耳聋是临床上最常见的疾病之一，超过50%的患者是由遗传因素造成的。线粒体DNA突变是母系遗传性耳聋的重要原因之一，核修饰基因可能参与线粒体DNA突变相关表型的表达。前期工作中，我们鉴定了核修饰基因YARS2 G191V突变可能作为修饰因子调控tRNASer(UCN) 7511T>C突变相关耳聋表型表达。本项目拟在此基础上，以源自tRNASer(UCN) 7511T>C突变中国耳聋家系的永生淋巴细胞系为模型，研究核修饰基因YARS2对携带tRNASer(UCN) 7511T>C突变细胞线粒体功能的影响；通过YARS2基因过表达和敲减，构建核修饰基因与线粒体tRNASer(UCN) 7511T>C突变相互作用的细胞模型，进一步阐明线粒体tRNA基因与核基因互作致聋机制。本项目的完成将有助于诠释核基因与线粒体基因互作相关线粒体功能异常的分子致聋基础，为遗传性耳聋的干预和治疗提供新的理论基础。

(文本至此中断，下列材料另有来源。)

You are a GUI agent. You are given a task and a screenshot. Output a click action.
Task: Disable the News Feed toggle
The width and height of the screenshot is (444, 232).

耳聋是临床上最常见的疾病之一，超过50%的患者是由遗传因素造成的。线粒体DNA突变是母系遗传性耳聋的重要原因之一，核修饰基因可能参与线粒体DNA突变相关表型的表达。前期工作中，我们鉴定了核修饰基因YARS2 c.572G>T突变可能作为修饰因子调控tRNASer(UCN) 7511T>C突变相关耳聋表型表达。本研究首先以源自m.7511T>C和YARS2 c.572G>T突变的中国耳聋家系的永生淋巴细胞系为模型，发现m.7511T>C和YARS2 c.572G>T突变分别引起tRNASer(UCN)和tRNATyr的代谢异常，协同作用造成线粒体翻译缺陷，呼吸链复合体酶活性降低，严重影响线粒体呼吸以及氧化磷酸化等线粒体功能，ROS水平上升，线粒体膜电位水平下降，ATP合成降低，细胞凋亡水平上升，最终导致严重的细胞功能障碍。其次，通过YARS2基因过表达尝试修复m.7511T>C和YARS2 c.572G>T突变导致的线粒体功能障碍。结果表明，YARS2 c.572G>T突变降低了了YARS2蛋白的表达水平和稳定性，但不影响其线粒体定位。携带m.7511T>C和YARS2 c.572G>T突变的YARS2过表达细胞株的线粒体氧耗速率得到修复、复合体I酶活显著上升、ATP 水平增加、膜电势上升、ROS 值降低，一定程度上修复了m.7511T>C和YARS2 c.572G>T突变导致的线粒体功能障碍。在此基础上，建立了m.7511T>C和YARS2 c.572G>T突变相关的iPS细胞模型并进行了相关线粒体功能分析。结果发现，携带上述突变的iPS细胞的线粒体ATP合成，线粒体ROS水平，线粒体膜电势无显著差异，但YARS2 c.572G>T纯合突变iPS细胞的细胞凋亡水平上升。本研究进一步诠释了核基因YARS2与线粒体tRNASer(UCN)基因互作相关线粒体功能异常的分子致聋基础，为遗传性耳聋的干预和治疗提供新的理论基础。同时，也为我们后期线粒体疾病组织特异性研究奠定了基础。